Increased popularity among business owners
The phantom plan has become increasingly popular because of its:
- No shareholder and related administrative issues
- No securities regulatory compliance requirements
- Employees’ receipt of cash as opposed to an equity holdings
- An overall tax treatment that is potentially more favourable than the traditional option or purchase plan.
These reasons may have historically been most popular in the listed space, but in the last few months phantom plans have gained popularity with SMEs in Broad-Based Black Economic Empowerment (BBBEE) transactions and key staff retention strategies.
How to get started and tax implications
Awards can be granted on a discretionary basis and don’t need to be offered to all employees on the same terms, provided this does not amount to unfair discrimination.
The provisions usually relate to shares and options, which postpones the tax event until the shares or option become unrestricted also includes Phantom Share Schemes. This has caused various complexities, and therefore the tax implications of each scheme must, therefore, be carefully considered.

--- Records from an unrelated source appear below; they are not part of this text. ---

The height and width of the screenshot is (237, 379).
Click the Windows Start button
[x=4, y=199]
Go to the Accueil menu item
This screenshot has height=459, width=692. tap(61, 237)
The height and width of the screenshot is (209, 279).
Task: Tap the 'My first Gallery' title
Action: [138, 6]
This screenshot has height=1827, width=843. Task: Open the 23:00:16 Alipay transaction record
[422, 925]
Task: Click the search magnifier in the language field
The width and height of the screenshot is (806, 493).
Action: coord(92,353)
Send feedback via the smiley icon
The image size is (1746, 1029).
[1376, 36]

In principle, employees are subject to income tax on the cash amount received under the award, on the date on which they become unconditionally entitled. The employer must withhold the employee’s tax liability from the employee’s salary and pay it to SARS. The award may also be subject to SDL and UIF contributions.
The bottom line benefit
In many ways, these alternatives are much more cost effective than traditional share or equity options. There are also less administration and regulatory compliance involved. This means that SMEs can use tools such as this to reward and retain key staff. We recommend however that professional advice is sought if this is pursued.